* **WORK ITEM**
Pick the lines holding the string "computer" out of the records and copy them.

═══ EXTRACTED INFORMATION

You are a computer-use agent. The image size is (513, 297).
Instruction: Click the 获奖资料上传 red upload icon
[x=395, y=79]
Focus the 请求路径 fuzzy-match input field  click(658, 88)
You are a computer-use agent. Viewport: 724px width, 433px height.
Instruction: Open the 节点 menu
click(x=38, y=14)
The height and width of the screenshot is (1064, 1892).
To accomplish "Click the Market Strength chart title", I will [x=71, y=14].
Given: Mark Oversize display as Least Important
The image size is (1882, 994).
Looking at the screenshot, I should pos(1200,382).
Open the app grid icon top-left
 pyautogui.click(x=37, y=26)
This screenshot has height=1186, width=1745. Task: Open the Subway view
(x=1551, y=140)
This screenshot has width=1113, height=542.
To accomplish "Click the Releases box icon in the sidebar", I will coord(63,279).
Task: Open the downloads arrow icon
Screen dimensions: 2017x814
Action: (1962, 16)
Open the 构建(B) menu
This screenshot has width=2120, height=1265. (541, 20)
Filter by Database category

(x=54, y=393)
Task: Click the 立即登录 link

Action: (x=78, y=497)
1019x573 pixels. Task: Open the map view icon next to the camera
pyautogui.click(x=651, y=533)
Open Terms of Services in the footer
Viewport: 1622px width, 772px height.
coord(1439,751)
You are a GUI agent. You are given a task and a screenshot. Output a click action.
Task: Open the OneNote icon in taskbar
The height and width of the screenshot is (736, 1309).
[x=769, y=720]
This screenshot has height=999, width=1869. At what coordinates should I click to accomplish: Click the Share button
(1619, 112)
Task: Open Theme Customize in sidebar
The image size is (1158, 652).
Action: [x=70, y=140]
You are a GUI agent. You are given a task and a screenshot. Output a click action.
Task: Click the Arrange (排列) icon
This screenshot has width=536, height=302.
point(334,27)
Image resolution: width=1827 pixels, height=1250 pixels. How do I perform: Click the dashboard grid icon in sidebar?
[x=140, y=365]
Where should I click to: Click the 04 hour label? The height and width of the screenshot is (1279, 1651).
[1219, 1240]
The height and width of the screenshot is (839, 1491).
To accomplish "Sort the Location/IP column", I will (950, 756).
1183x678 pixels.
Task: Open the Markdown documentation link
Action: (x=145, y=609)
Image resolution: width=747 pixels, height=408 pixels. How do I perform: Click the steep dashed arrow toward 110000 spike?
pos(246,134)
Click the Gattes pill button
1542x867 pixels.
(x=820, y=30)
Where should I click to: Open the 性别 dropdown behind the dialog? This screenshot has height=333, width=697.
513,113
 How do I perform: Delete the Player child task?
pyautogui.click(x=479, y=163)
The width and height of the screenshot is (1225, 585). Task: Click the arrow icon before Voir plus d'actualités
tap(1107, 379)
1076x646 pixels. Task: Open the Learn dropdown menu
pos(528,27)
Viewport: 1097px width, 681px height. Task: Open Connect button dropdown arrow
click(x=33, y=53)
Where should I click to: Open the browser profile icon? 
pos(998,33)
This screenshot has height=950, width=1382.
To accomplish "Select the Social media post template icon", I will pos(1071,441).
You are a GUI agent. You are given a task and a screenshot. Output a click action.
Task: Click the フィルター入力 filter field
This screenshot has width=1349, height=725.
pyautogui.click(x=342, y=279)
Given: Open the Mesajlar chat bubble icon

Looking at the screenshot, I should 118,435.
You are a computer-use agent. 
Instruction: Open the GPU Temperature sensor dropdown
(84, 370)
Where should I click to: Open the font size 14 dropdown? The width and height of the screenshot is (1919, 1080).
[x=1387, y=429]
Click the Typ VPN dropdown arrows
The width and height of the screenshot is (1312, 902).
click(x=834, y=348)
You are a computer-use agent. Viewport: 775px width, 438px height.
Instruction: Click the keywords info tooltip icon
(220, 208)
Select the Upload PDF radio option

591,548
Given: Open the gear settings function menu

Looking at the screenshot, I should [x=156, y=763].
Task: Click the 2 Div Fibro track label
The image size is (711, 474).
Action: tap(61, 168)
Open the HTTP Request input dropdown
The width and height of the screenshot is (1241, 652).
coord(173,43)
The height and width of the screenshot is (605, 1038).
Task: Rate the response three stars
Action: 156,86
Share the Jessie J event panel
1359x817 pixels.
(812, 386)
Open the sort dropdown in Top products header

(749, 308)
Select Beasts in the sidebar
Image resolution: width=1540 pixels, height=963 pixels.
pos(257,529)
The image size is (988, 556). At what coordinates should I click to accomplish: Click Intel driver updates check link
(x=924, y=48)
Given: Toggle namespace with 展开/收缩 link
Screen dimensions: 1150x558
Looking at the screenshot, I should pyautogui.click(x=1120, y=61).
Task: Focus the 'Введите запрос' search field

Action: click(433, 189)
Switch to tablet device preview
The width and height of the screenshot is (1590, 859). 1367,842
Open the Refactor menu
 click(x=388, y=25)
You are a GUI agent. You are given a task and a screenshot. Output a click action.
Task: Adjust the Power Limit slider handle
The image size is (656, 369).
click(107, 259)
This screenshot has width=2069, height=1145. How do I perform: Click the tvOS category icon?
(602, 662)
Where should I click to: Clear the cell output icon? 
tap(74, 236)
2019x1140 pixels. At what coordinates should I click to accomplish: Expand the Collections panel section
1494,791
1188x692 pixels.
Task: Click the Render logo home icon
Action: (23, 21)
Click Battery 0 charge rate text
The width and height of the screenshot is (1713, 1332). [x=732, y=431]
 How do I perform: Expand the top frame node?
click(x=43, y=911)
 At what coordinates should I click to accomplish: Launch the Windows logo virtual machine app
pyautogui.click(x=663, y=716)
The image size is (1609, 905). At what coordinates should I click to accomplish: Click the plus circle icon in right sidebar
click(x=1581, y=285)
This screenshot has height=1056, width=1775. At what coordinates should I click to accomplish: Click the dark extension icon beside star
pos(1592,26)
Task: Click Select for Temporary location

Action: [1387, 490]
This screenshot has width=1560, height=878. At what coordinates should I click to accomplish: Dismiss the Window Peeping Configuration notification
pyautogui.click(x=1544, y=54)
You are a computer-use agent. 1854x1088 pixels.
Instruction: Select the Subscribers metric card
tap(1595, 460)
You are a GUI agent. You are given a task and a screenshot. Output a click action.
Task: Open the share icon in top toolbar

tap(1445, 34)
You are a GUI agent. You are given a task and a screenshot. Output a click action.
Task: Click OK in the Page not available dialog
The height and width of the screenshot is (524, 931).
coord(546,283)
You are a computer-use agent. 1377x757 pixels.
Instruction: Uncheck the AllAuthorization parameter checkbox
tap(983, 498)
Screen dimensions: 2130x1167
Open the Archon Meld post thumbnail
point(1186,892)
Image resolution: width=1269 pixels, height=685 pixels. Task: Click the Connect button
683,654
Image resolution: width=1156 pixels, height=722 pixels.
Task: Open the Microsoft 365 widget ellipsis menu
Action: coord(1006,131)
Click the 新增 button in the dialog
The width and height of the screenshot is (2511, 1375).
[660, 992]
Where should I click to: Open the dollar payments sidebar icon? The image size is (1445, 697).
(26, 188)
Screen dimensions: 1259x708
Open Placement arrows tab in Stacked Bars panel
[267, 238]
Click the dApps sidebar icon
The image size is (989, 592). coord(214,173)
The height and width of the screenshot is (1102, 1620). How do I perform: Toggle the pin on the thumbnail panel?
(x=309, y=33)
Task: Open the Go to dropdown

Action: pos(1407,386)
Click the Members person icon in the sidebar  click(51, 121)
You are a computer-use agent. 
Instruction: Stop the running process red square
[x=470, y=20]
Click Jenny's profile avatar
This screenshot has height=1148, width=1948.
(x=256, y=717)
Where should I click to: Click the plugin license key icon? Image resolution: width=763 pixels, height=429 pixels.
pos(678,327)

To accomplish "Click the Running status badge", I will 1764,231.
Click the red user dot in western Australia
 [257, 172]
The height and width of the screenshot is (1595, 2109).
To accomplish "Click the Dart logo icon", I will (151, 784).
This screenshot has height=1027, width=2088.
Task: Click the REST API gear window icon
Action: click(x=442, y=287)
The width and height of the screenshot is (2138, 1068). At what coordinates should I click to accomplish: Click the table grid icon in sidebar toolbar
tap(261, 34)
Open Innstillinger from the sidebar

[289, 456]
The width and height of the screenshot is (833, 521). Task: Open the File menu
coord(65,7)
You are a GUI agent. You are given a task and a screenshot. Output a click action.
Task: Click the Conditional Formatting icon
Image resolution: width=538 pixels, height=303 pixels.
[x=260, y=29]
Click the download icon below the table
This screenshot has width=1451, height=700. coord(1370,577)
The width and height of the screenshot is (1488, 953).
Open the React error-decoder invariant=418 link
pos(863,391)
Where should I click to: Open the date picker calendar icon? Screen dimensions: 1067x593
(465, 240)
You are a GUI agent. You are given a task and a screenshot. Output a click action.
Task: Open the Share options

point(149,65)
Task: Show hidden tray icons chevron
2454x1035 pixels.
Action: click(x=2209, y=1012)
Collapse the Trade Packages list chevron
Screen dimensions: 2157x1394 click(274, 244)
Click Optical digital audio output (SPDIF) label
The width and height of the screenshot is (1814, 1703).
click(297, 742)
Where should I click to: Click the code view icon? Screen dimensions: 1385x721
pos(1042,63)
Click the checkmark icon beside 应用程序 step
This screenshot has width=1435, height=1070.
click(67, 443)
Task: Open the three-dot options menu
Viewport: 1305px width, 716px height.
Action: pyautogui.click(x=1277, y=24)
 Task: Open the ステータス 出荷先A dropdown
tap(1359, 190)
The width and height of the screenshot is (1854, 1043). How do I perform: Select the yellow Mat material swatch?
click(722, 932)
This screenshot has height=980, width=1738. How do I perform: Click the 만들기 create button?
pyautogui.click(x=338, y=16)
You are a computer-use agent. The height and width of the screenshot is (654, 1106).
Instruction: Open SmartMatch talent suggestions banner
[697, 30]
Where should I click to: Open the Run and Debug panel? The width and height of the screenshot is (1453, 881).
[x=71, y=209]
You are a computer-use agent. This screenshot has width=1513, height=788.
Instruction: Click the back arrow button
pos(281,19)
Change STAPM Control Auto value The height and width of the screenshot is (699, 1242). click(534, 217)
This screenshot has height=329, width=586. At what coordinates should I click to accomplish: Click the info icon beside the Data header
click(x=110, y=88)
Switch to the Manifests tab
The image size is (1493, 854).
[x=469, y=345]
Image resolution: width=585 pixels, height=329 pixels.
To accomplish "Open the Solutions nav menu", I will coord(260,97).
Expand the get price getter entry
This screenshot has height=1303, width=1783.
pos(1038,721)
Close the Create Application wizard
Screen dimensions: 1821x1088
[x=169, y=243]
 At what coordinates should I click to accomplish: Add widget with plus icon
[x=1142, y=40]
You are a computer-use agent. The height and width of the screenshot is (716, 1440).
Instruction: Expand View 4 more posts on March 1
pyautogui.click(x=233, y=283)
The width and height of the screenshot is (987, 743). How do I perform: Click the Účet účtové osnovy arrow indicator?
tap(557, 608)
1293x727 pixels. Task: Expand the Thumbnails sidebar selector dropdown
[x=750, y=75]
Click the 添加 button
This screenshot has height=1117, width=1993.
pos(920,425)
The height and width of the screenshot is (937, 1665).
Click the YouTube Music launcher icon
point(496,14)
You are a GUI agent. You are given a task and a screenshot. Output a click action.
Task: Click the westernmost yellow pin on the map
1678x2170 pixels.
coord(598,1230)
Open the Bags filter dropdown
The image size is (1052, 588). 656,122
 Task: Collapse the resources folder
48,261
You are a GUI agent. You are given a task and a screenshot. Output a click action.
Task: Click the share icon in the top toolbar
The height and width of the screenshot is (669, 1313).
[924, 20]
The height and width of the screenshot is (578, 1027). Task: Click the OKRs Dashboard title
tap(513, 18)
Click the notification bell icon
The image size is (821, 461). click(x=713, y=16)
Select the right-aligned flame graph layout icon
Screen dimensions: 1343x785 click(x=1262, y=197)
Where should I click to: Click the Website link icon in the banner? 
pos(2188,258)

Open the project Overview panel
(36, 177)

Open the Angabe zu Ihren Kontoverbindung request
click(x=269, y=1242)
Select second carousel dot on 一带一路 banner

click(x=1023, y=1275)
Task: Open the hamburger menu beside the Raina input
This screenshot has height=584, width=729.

══════

* **COMPLETED TASK**
You are a computer-use agent. The image size is (513, 297).
You are a computer-use agent. Viewport: 724px width, 433px height.
You are a computer-use agent. 
You are a computer-use agent. Viewport: 775px width, 438px height.
You are a computer-use agent. 1854x1088 pixels.
You are a computer-use agent. 1377x757 pixels.
You are a computer-use agent. 
You are a computer-use agent. The height and width of the screenshot is (654, 1106).
You are a computer-use agent. This screenshot has width=1513, height=788.
You are a computer-use agent. The height and width of the screenshot is (716, 1440).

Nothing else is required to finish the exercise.